Consider the following embedding of the permutation group $S_4$ inside $S_6$:
$\sigma \in S_4 \to \tilde \sigma \in S_6$, where $$ \tilde \sigma\big(a_{12},a_{13},a_{14},a_{23},a_{24},a_{34}\big)=\big(a_{\sigma(1)\sigma(2)},a_{\sigma(1)\sigma(3)},a_{\sigma(1)\sigma(4)},a_{\sigma(2)\sigma(3)},a_{\sigma(2)\sigma(4)},a_{\sigma(3)\sigma(4)}\big), $$ where we agree that the variables $a_{ij}=a_{ji}$, so for instance if $\sigma(1)=2,\sigma(2)=1$, we think of $a_{\sigma(1)\sigma(2)}$ as $a_{12}$.
Question: Does there exist a continuous function $f:\mathbb{R}^6 \to\mathbb{R}$, such that $f$ is $S_4$-invariant but not $S_6$-invariant?
i.e.
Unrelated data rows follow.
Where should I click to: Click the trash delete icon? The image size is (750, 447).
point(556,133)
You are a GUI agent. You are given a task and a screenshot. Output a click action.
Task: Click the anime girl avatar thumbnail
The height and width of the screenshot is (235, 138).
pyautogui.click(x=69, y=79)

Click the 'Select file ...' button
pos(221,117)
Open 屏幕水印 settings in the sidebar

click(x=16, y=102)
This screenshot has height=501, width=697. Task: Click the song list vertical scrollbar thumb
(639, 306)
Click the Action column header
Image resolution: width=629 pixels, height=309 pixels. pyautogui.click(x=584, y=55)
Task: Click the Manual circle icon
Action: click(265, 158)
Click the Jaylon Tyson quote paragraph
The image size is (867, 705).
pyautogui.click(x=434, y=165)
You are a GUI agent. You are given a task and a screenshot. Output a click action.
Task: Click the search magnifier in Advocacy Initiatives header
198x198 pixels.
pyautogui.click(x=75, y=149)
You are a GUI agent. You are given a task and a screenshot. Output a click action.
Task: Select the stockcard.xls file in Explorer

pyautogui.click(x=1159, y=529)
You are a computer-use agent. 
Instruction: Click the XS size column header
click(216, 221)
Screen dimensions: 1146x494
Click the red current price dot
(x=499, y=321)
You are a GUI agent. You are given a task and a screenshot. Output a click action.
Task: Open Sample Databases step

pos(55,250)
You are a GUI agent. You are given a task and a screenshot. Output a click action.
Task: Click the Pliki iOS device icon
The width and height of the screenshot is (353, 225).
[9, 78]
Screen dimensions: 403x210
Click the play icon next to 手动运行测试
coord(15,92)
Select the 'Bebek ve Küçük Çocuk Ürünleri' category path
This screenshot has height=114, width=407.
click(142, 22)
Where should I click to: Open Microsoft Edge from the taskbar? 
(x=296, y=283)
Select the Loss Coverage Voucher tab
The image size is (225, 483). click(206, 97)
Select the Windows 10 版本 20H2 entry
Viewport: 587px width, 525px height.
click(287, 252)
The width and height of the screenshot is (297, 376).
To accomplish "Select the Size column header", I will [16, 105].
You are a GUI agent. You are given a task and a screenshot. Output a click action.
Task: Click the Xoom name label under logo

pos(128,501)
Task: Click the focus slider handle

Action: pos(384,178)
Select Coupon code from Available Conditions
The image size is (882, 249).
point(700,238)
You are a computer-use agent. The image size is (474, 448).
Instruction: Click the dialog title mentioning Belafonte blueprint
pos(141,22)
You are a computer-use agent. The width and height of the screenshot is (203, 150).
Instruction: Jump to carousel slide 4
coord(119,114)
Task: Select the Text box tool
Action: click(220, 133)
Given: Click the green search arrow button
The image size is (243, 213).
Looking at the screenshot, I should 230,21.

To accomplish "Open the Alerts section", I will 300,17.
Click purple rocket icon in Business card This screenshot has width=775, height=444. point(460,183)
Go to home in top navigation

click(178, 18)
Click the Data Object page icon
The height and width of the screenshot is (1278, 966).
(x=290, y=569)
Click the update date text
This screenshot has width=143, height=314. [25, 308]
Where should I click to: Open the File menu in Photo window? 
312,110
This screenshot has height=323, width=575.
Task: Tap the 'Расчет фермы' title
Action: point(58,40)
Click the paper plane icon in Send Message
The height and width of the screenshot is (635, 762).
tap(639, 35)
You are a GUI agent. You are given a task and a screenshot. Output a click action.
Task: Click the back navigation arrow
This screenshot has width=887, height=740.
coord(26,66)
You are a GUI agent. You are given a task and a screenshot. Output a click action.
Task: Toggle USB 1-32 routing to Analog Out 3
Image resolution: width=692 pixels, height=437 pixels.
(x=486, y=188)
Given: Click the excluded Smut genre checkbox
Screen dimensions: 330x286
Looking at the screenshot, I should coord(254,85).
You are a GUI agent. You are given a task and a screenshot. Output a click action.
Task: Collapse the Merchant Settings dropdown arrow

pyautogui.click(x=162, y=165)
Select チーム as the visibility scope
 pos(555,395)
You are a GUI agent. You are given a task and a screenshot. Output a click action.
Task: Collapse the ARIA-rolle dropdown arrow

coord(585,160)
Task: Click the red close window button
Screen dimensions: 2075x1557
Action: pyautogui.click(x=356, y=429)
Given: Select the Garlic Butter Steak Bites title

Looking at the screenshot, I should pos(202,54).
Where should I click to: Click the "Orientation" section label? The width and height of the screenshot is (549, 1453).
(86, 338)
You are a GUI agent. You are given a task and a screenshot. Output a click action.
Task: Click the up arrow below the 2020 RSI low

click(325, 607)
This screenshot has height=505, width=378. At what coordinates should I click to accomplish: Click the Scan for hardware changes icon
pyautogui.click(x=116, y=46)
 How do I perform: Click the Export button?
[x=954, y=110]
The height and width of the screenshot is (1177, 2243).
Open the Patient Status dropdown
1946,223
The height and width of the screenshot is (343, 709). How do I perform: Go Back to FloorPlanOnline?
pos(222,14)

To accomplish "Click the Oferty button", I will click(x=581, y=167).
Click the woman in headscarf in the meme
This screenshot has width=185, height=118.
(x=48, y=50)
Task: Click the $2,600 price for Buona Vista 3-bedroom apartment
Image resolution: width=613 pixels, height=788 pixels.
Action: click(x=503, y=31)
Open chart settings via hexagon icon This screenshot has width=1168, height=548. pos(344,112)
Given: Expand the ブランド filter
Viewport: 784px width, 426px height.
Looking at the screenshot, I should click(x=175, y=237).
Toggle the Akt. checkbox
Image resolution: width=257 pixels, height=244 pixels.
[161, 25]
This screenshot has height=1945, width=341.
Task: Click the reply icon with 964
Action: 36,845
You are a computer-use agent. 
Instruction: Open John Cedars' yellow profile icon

I want $$ f\big(\tilde \sigma(a_{12},a_{13},a_{14},a_{23},a_{24},a_{34})\big)=f(a_{12},a_{13},a_{14},a_{23},a_{24},a_{34}) $$ for every $\tilde \sigma \in S_4 \subset S_6$ (and every $a_{ij} \in \mathbb{R}^{6}$), but that
$$ f\big(x_{\tau(1)},x_{\tau(2)},x_{\tau(3)},x_{\tau(4)},x_{\tau(5)},x_{\tau(6)}\big) \neq f(x_1,x_2,x_3,x_4,x_5,x_6), $$
for some $\tau \in S_6\setminus S_4$ and $(x_i) \in\mathbb{R}^{6}$.
I guess we can begin with some non-invariant function, and average it over $S_4$; this probably won't be invariant under the full group $S_6$, generically. Does this work for $$f(a_{12},a_{13},a_{14},a_{23},a_{24},a_{34})=a_{12}+a_{13}?$$
Is there an easy way to compute the averaging of this function? I think the action of $S_4$ on pairs $(i,j)$ is transitive or something like that and this should help.
However, my group theory is rusty, and $S_4$ has $24$ elements...is there a shortcut?